> _Arbeitsanweisungen_
[1] Fassen Sie den Text zum Mentoringprogramm VetMENT in zwei Sätzen zusammen.
[2] Entnehmen Sie dem Text zum Mentoringprogramm VetMENT den Abschnitt zwischen „Das erste Mentoringprogramm“ und „dem Start entwickelt?“, beide einschließlich, und geben Sie ihn wortgetreu wieder.

> _Vorliegender Text_

An der Universität Bern sind sieben Mentoringprogramme angesiedelt. Sie alle haben zum Ziel, Masterstudenten, Doktorandinnen, Postdocs und Habilitantinnen stärker in der wissenschaftlichen Community zu vernetzen, Informationen zu Themen rund um eine wissenschaftliche Karriere zu vermitteln und eine Plattform für informellen Austausch in der Peergruppe zu sein. Das VetMENT Programm richtet sich ausschliesslich an Tierärztinnen und Tierärzte. Da es in der Schweiz nur diese eine gemeinsame veterinärmedizinische Fakultät gibt, ist unser Mentoringprogramm als gemeinsames Projekt sowohl an der Universität Bern wie auch an der Universität Zürich angesiedelt. Es gibt kein weiteres vergleichbares Projekt für Veterinärmediziner und -medizinerinnen in der Schweiz.
Wie kamen Sie auf diese Idee? Und wer hat sie umgesetzt?
Das erste Mentoringprogramm an der Universität Bern entstand vor zirka zehn Jahren aufgrund einer Initiative von Prof. Doris Wastl-Walter und ihren Studentinnen am Geographischen Institut. Seither haben unterschiedliche Gremien mit finanzieller Unterstützung des Bundesprogramms Chancengleichheit Mentoringprogramme lanciert. 2009 wurde die Idee zu einem Mentoringprogramm für die spezifischen Bedürfnisse von Nachwuchskräften an der Vetsuisse Fakultät von den Dekanen der Fakultät, Prof. Dr. E. Meier und Prof. Dr. F. Althaus, aufgegriffen. An der Universität Zürich wurden die Oberassistentin PD Dr. Nicole Borel und an der Universität Bern Projektkoordinatorin Dr. Christine Aeschlimann beauftragt, die Idee umzusetzen. Das Programm konnte mithilfe eines externen Facilitators mit grosser Mentoringerfahrung erfolgreich umgesetzt werden.
Wie hat sich das Programm seit dem Start entwickelt?
Das Programm wurde an den beiden Standorten Bern und Zürich sehr gut aufgenommen und hat eine sehr grosse Nachfrage ausgelöst. Von 2010 bis 2011 lief der erste Durchgang mit 34 Teilnehmern. In der zweiten Runde zwischen 2012 und 2013 nahmen 23 Frauen am Programm teil. Eine Besonderheit war, dass 14 Teilnehmerinnen aus der ersten Runde auch nach Abschluss des Programms ihre Tandem-Beziehung zu ihren Mentoren und Mentorinnen offiziell weiterführten und weiterhin regelmässig zu den Rahmenveranstaltungen kamen.

Dateneinträge
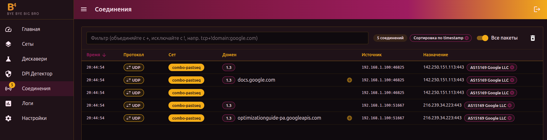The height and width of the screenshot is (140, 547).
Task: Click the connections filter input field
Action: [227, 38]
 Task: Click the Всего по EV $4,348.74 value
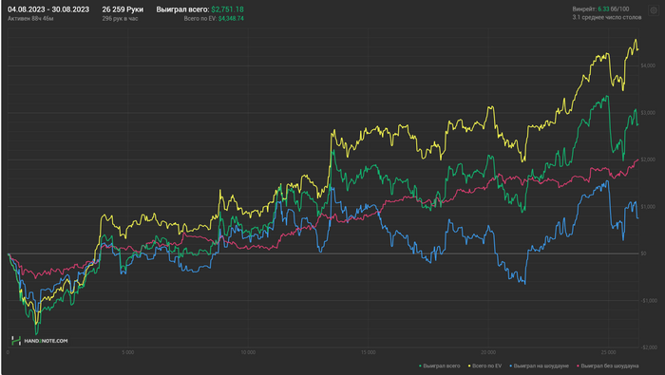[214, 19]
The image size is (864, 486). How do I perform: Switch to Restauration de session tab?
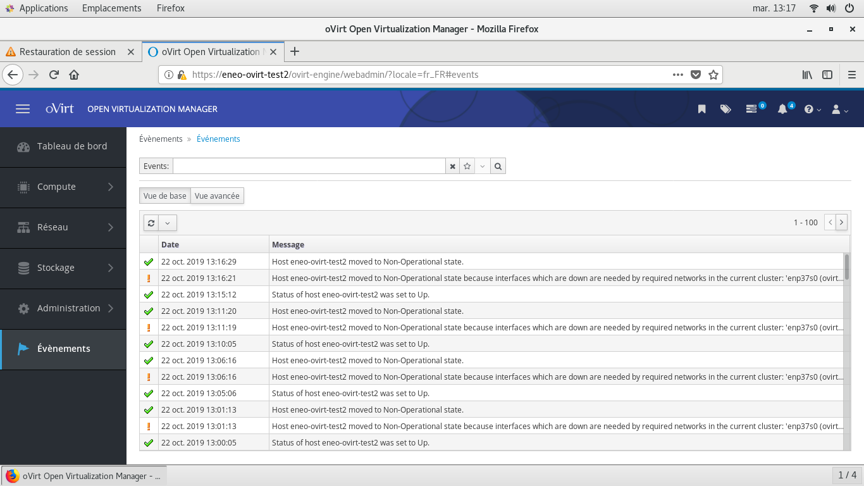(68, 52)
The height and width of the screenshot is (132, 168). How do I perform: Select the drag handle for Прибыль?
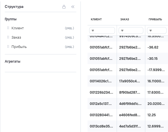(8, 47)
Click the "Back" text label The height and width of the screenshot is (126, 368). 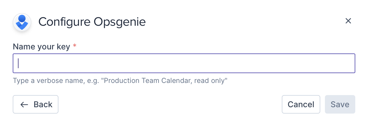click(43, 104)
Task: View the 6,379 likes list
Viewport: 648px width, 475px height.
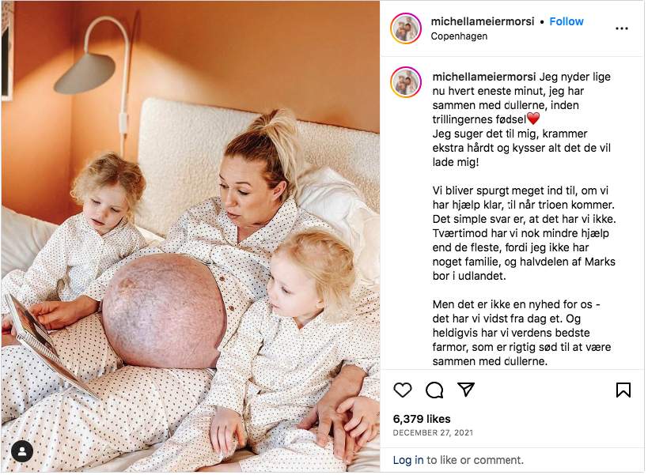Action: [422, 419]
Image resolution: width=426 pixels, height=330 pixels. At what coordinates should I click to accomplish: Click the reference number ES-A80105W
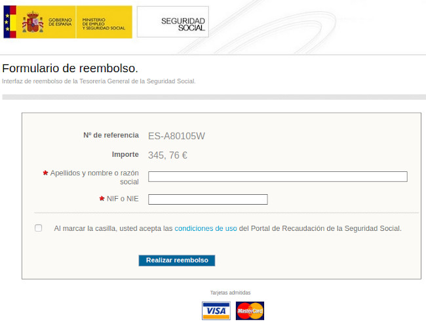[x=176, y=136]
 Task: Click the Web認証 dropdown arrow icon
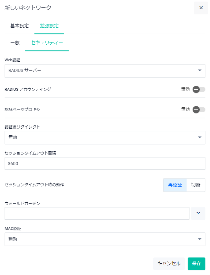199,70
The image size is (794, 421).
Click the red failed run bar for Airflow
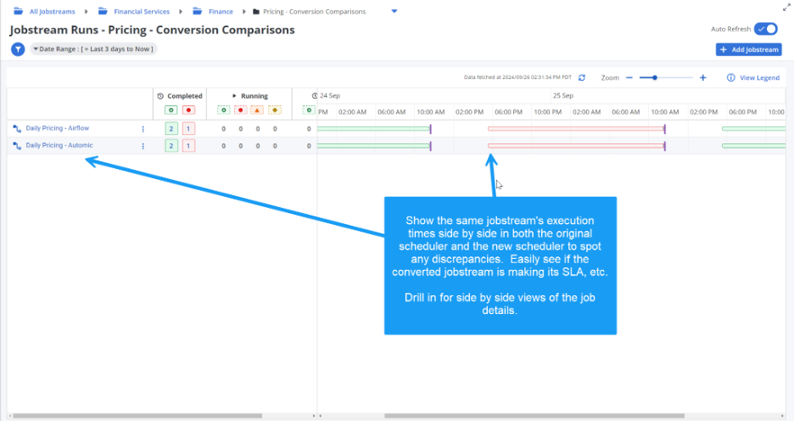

> _Antwortliste_
[1] Das Mentoringprogramm VetMENT richtet sich an Tierärztinnen und Tierärzte und ist als gemeinsames Projekt an den Universitäten Bern und Zürich angesiedelt, nachdem die Dekane der Vetsuisse Fakultät die Idee 2009 aufgegriffen hatten. An beiden Standorten löste es eine sehr hohe Nachfrage aus: Am ersten Durchgang von 2010 bis 2011 nahmen 34 Personen teil, an der zweiten Runde von 2012 bis 2013 dann 23 Frauen.

[2]
Das erste Mentoringprogramm an der Universität Bern entstand vor zirka zehn Jahren aufgrund einer Initiative von Prof. Doris Wastl-Walter und ihren Studentinnen am Geographischen Institut. Seither haben unterschiedliche Gremien mit finanzieller Unterstützung des Bundesprogramms Chancengleichheit Mentoringprogramme lanciert. 2009 wurde die Idee zu einem Mentoringprogramm für die spezifischen Bedürfnisse von Nachwuchskräften an der Vetsuisse Fakultät von den Dekanen der Fakultät, Prof. Dr. E. Meier und Prof. Dr. F. Althaus, aufgegriffen. An der Universität Zürich wurden die Oberassistentin PD Dr. Nicole Borel und an der Universität Bern Projektkoordinatorin Dr. Christine Aeschlimann beauftragt, die Idee umzusetzen. Das Programm konnte mithilfe eines externen Facilitators mit grosser Mentoringerfahrung erfolgreich umgesetzt werden.
Wie hat sich das Programm seit dem Start entwickelt?